Qué bien juega tu equipo, Julen! Pero no és tuya!


Os jogadores criam os treinadores. Qué bien juega la Roja com Julen Lopetegui. As sobreposições interiores que os alas e médios (no caso de Iniesta) fazem para oferecer as linhas de passe que acrescentam verticalidade e desequilibram qualquer defesa. A pressão que é feita assim que a equipa perde a bola. A velocidade de execução. As roletas que são executadas pelos jogadores menos técnicos da equipa para suplantar a primeira linha de pressão adversária de forma a tornar uma situação complicada num contragolpe coroado com o êxito. A tabelinha entre David Silva e Jordi Alba, tabelinha que rachou por completo o lateral adversário e permitiu ao lateral do Barça servir sem oposição a entrada na área do companheiro.

Pergunta-se: foi Julen quem trabalhou tudo isto? A resposta é óbvia, não, não foi Julen Lopetegui. E isso é prova mais que significativa do currículo de Julen nas selecções espanholas. É muito fácil pegar numa selecção quando se tem a magia dos jogadores do Barça, a velocidade de execução dos jogadores do Real Madrid, a intensidade com que jogam os jogadores do Atlético. Os jogadores chegam “feitinhos”. Construir equipas de raiz? Isso é mais difícil. A construção de equipas de raiz implica em primeiro lugar conhecer todos os jogadores no plano técnico, táctico, mental e perceber se o lote de jogadores satisfaz o modelo de jogo que se pretende implementar. Se não satisfaz, o treinador precisa de saber quem é que satisfaz esses critérios e pedir a contratação desses jogadores. Em segundo lugar, já com o plantel formado, o treinador precisa de construir esse modelo de jogo, ou seja, construir as dinâmicas de circulação de jogo, as dinâmicas que cada jogador terá que fazer para que essa circulação seja eficaz e proveitosa para a equipa, a atitude defensiva da equipa, o comportamento da equipa nas bolas paradas, o sistema de marcações, o sistema de pressão, entre outros aspectos. Quando o treinador consegue construir as chamadas rotinas da equipa, deverá ter em conta sempre a existência de planos B que possam suplantar eventuais lesões de peças-chave e adequação da sua equipa aos adversários que esta vai defrontar, preparando devidamente a equipa para se adequar ao jogo desse mesmo adversário.

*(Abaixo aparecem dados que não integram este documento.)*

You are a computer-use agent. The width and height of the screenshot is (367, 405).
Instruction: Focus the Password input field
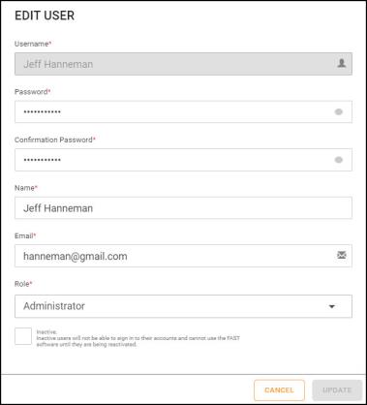(183, 111)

Na passagem do técnico espanhol no Porto, provou-se, principalmente no primeiro ano que o técnico teve muitas dificuldades para cumprir esta necessária checklist. A prova disso mesmo? A rotatividade promovida pelo espanhol nos primeiros meses dessa temporada, sinal indicador que o trabalho que o espanhol deveria estar a fazer para construir minimamente aquela equipa não estava a ser feito. O espanhol tentou resultados a curto prazo, utilizando para o efeito em cada semana, literalmente, os “onze” que lhe davam mais garantias de sucesso ao invés de trabalhar um “onze” a longo prazo.